⟨

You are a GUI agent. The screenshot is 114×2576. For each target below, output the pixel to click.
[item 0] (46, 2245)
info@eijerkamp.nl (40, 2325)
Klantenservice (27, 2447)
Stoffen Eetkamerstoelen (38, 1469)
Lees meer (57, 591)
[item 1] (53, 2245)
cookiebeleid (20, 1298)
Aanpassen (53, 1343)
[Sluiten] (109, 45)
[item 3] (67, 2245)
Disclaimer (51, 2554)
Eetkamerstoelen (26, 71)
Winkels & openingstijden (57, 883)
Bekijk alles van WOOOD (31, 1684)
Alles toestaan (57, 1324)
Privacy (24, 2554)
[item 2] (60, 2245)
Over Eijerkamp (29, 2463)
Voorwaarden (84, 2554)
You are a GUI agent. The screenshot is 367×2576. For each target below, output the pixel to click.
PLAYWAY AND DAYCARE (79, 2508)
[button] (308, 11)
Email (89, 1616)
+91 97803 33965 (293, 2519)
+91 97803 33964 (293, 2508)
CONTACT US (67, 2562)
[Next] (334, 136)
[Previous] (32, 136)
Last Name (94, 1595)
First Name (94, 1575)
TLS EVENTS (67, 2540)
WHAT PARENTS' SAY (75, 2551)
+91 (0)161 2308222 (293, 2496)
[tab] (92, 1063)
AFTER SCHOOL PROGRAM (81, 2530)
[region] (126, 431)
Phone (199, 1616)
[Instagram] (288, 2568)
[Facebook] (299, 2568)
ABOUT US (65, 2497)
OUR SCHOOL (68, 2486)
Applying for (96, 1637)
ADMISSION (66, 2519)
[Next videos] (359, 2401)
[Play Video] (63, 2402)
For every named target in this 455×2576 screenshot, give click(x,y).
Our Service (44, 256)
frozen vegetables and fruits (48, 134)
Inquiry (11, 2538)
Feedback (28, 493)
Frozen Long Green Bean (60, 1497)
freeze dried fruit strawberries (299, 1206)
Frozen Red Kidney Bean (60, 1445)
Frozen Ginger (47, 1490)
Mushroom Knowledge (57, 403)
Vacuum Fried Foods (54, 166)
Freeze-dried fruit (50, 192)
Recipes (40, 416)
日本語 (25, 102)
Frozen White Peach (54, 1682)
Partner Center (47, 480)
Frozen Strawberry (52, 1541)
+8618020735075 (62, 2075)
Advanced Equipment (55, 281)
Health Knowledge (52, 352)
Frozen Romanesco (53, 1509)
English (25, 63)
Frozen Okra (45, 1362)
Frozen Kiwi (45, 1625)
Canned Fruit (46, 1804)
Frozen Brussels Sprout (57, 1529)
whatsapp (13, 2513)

⟩

Reproduce the material exactly. Every line must match.

You are a GUI agent. The screenshot is 114×2576. For each target below, output the pixel to click.
[item 0] (46, 2245)
info@eijerkamp.nl (40, 2325)
Klantenservice (27, 2447)
Stoffen Eetkamerstoelen (38, 1469)
Lees meer (57, 591)
[item 1] (53, 2245)
cookiebeleid (20, 1298)
Aanpassen (53, 1343)
[Sluiten] (109, 45)
[item 3] (67, 2245)
Disclaimer (51, 2554)
Eetkamerstoelen (26, 71)
Winkels & openingstijden (57, 883)
Bekijk alles van WOOOD (31, 1684)
Alles toestaan (57, 1324)
Privacy (24, 2554)
[item 2] (60, 2245)
Over Eijerkamp (29, 2463)
Voorwaarden (84, 2554)
You are a GUI agent. The screenshot is 367×2576. For each target below, output the pixel to click.
PLAYWAY AND DAYCARE (79, 2508)
[button] (308, 11)
Email (89, 1616)
+91 97803 33965 (293, 2519)
+91 97803 33964 (293, 2508)
CONTACT US (67, 2562)
[Next] (334, 136)
[Previous] (32, 136)
Last Name (94, 1595)
First Name (94, 1575)
TLS EVENTS (67, 2540)
WHAT PARENTS' SAY (75, 2551)
+91 (0)161 2308222 (293, 2496)
[tab] (92, 1063)
AFTER SCHOOL PROGRAM (81, 2530)
[region] (126, 431)
Phone (199, 1616)
[Instagram] (288, 2568)
[Facebook] (299, 2568)
ABOUT US (65, 2497)
OUR SCHOOL (68, 2486)
Applying for (96, 1637)
ADMISSION (66, 2519)
[Next videos] (359, 2401)
[Play Video] (63, 2402)
For every named target in this 455×2576 screenshot, give click(x,y).
Our Service (44, 256)
frozen vegetables and fruits (48, 134)
Inquiry (11, 2538)
Feedback (28, 493)
Frozen Long Green Bean (60, 1497)
freeze dried fruit strawberries (299, 1206)
Frozen Red Kidney Bean (60, 1445)
Frozen Ginger (47, 1490)
Mushroom Knowledge (57, 403)
Vacuum Fried Foods (54, 166)
Freeze-dried fruit (50, 192)
Recipes (40, 416)
日本語 (25, 102)
Frozen White Peach (54, 1682)
Partner Center (47, 480)
Frozen Strawberry (52, 1541)
+8618020735075 (62, 2075)
Advanced Equipment (55, 281)
Health Knowledge (52, 352)
Frozen Romanesco (53, 1509)
English (25, 63)
Frozen Okra (45, 1362)
Frozen Kiwi (45, 1625)
Canned Fruit (46, 1804)
Frozen Brussels Sprout (57, 1529)
whatsapp (13, 2513)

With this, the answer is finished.